- Goal of the exercise
In the data below, find the line containing "You are a computer-use agent."; transcribe it and each line after it exactly, through the last, skipping pictures.

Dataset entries
↓
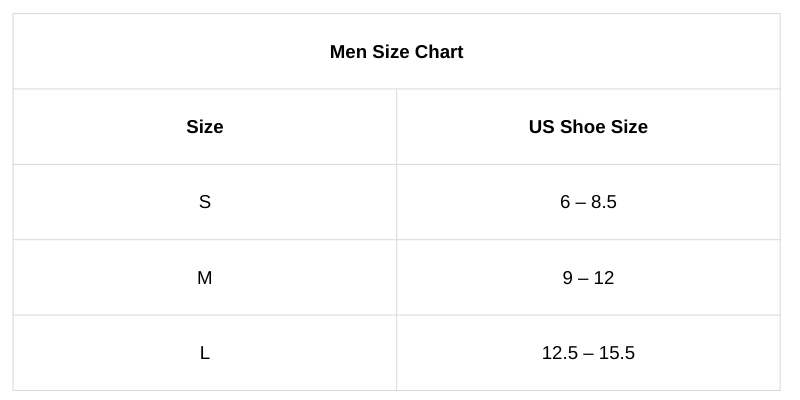800x400 pixels.
Task: Click the "Men Size Chart" table title
Action: pos(396,52)
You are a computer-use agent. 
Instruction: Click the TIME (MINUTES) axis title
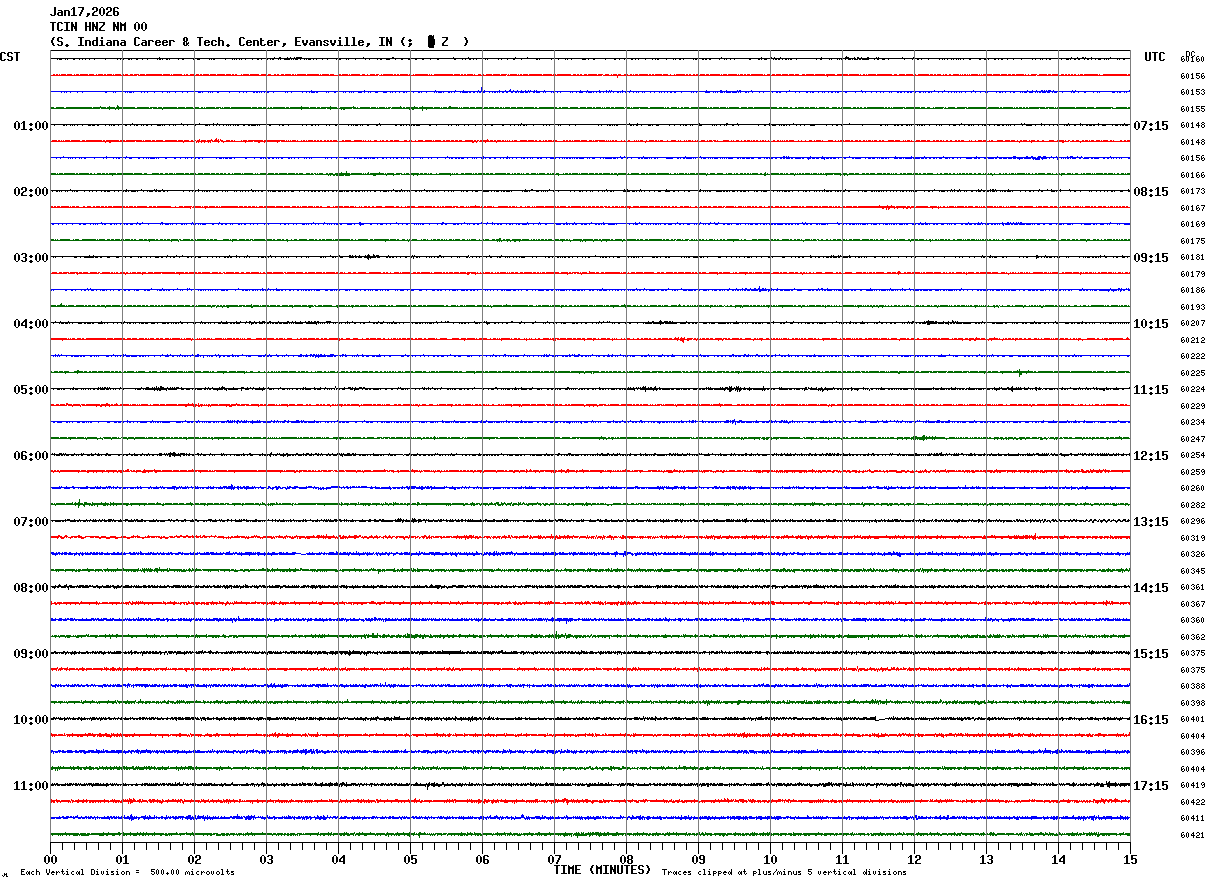click(602, 870)
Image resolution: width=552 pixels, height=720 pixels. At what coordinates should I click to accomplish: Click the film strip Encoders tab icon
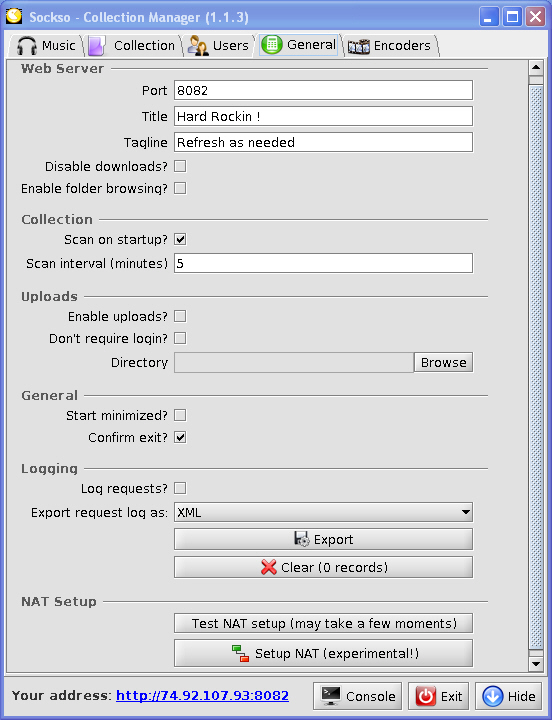[359, 46]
↑
- Worked solution
You are a computer-use agent. 
Instruction: Click the TIME (MINUTES) axis title
click(602, 870)
Image resolution: width=552 pixels, height=720 pixels. At what coordinates should I click to accomplish: Click the film strip Encoders tab icon
[359, 46]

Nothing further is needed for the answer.